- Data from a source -

○ ○ ○ ○ ○

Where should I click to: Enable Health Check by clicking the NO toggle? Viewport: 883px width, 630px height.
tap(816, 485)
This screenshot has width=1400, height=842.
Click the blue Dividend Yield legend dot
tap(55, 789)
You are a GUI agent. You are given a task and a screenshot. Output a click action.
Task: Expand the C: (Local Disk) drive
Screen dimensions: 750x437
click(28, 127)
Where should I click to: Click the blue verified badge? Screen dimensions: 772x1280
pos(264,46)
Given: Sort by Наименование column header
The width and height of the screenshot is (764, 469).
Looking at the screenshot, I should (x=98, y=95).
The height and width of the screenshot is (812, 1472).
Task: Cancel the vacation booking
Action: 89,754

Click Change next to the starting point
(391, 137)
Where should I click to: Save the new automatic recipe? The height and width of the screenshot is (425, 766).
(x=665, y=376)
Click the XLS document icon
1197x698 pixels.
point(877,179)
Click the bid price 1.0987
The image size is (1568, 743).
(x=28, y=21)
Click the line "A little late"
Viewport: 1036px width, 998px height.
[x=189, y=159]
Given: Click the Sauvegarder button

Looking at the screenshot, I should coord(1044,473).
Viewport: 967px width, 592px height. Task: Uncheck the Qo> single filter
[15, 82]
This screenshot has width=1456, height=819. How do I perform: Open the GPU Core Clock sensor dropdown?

○ ○ ○ ○ ○

- WORK REQUIRED -
Copy out every line of the data above word for word, with no changes.

- SOLUTION FOR THIS TASK -
Where should I click to: Enable Health Check by clicking the NO toggle? Viewport: 883px width, 630px height.
tap(816, 485)
This screenshot has width=1400, height=842.
Click the blue Dividend Yield legend dot
tap(55, 789)
You are a GUI agent. You are given a task and a screenshot. Output a click action.
Task: Expand the C: (Local Disk) drive
Screen dimensions: 750x437
click(28, 127)
Where should I click to: Click the blue verified badge? Screen dimensions: 772x1280
pos(264,46)
Given: Sort by Наименование column header
The width and height of the screenshot is (764, 469).
Looking at the screenshot, I should (x=98, y=95).
The height and width of the screenshot is (812, 1472).
Task: Cancel the vacation booking
Action: 89,754

Click Change next to the starting point
(391, 137)
Where should I click to: Save the new automatic recipe? The height and width of the screenshot is (425, 766).
(x=665, y=376)
Click the XLS document icon
1197x698 pixels.
point(877,179)
Click the bid price 1.0987
The image size is (1568, 743).
(x=28, y=21)
Click the line "A little late"
Viewport: 1036px width, 998px height.
[x=189, y=159]
Given: Click the Sauvegarder button

Looking at the screenshot, I should coord(1044,473).
Viewport: 967px width, 592px height. Task: Uncheck the Qo> single filter
[15, 82]
This screenshot has width=1456, height=819. How do I perform: Open the GPU Core Clock sensor dropdown?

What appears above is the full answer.